- _TEXT SECTION_
*** Begin section ***

My friend told me that police estimated about 6,000 - 7,000 people in attendance (including the papered crowd out behind McCain.)  The campaign and the local papers (evidently quoting the campaign) said that McCain spoke in front of 20,000 loyal supporters.

Heard the latest about the number of our votes that are being thrown out for bogus reasons?  (To give an example, if you have an address in one state and a driver's license from another (lots of people don't get around to switching driver's licenses within a month or two after a move!) you may not be allowed to vote, or unbeknownst to you, your vote might simply be thrown out!

We should fear that Obama may not be victorious in this election!  We have to get so many votes out that we can still win in spite of Republican shenanigans - which John McCain, typically, is trying to distract us from by bringing up spurious voter fraud charges against ACORN!

 

October 20, 2008                   Valparaiso, IN

My friends all know I'm paranoid.  Not severely so, usually.  Usually I know when my latest paranoia trip is unrealistic.

One of my friends consoled me the other day with his opinion, which is that the whole country tends towards paranoia.  For instance, he says, look at Rush Lindbaugh, who thinks Colin Powell is supporting Obama because he is black (or better yet, presumably - half-black!)  I say, well yeah, but are we sure that that isn't just projection?  After all, Rush supports McCain and they are both white!

Also, the nation is so terrified of terrorist pedophilic arsonists that one would think they are a large percent of the population!  Let's face it: although newsworthy, the unfortunate incidents caused by the irregulars (ha!  I love that!  Or should I call them the "seconds"?) among us are not at all common!  Why I myself have gone through sixty-one years without once tripping over a dead body!  (Knock on wood, knock on wood!)

But paranoia is common.  My personal theory is that, after watching sitcoms all their lives, people think that routine lying is normal behavior.  Since being lied to as children causes paranoia (according to at least one psychiatrist I have read) more and more of us are going to become paranoid - only, of course, if we model our behavior on sitcoms.

I'm afraid I think too many of us do.  (What a paranoid idea!)

Of course, the sad thing about paranoia is that it takes away our freedom.  (As Jesus said, "Perfect love casts out fear."  I went to a sermon once in which the preacher turned it around.  "Perfect fear casts out love.")

What we as a nation (and I as an individual) need is a big dose of love of the compassionate variety.

Er, oh no!  Is not being paranoid now considered anti-American?  Paratriotnoia!

Awesome!  A truly paranoid thought!

(Or is it?  Quick!  Hide!)     

October 19, 2008                               Valparaiso, IN

When I was in Oregon, the Family Dept. (whatever it was called) would have paid 90% of a health insurance policy for me.  One year of that insurance would have cost $4800 dollars if paid in full by me.

Gee, that is what I would get (supposedly under McCain's) insurance program!  Except that was four years ago - who knows what that policy would cost now.

Oh - and except for the fact (I have written about this before) that Blue Cross Blue Shield considered me uninsurable.  Under McCain's plan, would you get the money if no one would insure you?  Would that check have to be written to an insurance company?  Under McCain's plan, I might get no check and no insurance, either.

And if the check is written to individuals, what is to stop an individual from gambling away his family's insurance money?  (Ha, ha, I wasn't thinking on the insurance companies, but what the hell, that too!)

*** End section ***

- _PROBLEMS AND TASKS_
1. In the blog posts, what share of a health insurance policy would the Family Dept. in Oregon have paid?
2. Repeat the passage of the blog posts from "Of course, the" to "considered anti-American?  Paratriotnoia!".
You won't need the listing for any of this.

- _SUPPLIED MATERIAL_
*** Begin section ***

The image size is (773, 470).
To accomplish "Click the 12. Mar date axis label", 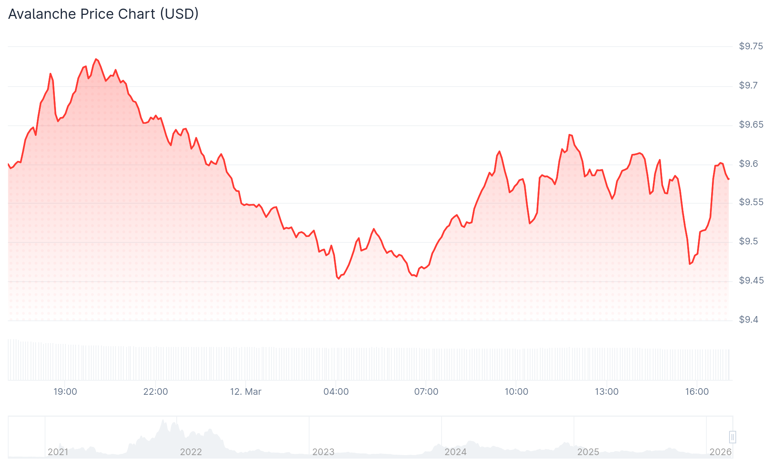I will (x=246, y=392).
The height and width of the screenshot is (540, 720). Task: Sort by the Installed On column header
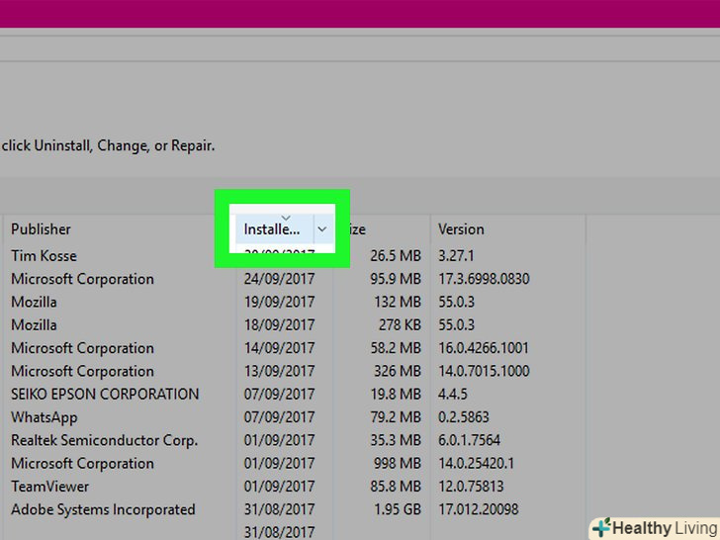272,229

*** End section ***

- _SET OF ANSWERS_
1. 90%

2.
Of course, the sad thing about paranoia is that it takes away our freedom.  (As Jesus said, "Perfect love casts out fear."  I went to a sermon once in which the preacher turned it around.  "Perfect fear casts out love.")

What we as a nation (and I as an individual) need is a big dose of love of the compassionate variety.

Er, oh no!  Is not being paranoid now considered anti-American?  Paratriotnoia!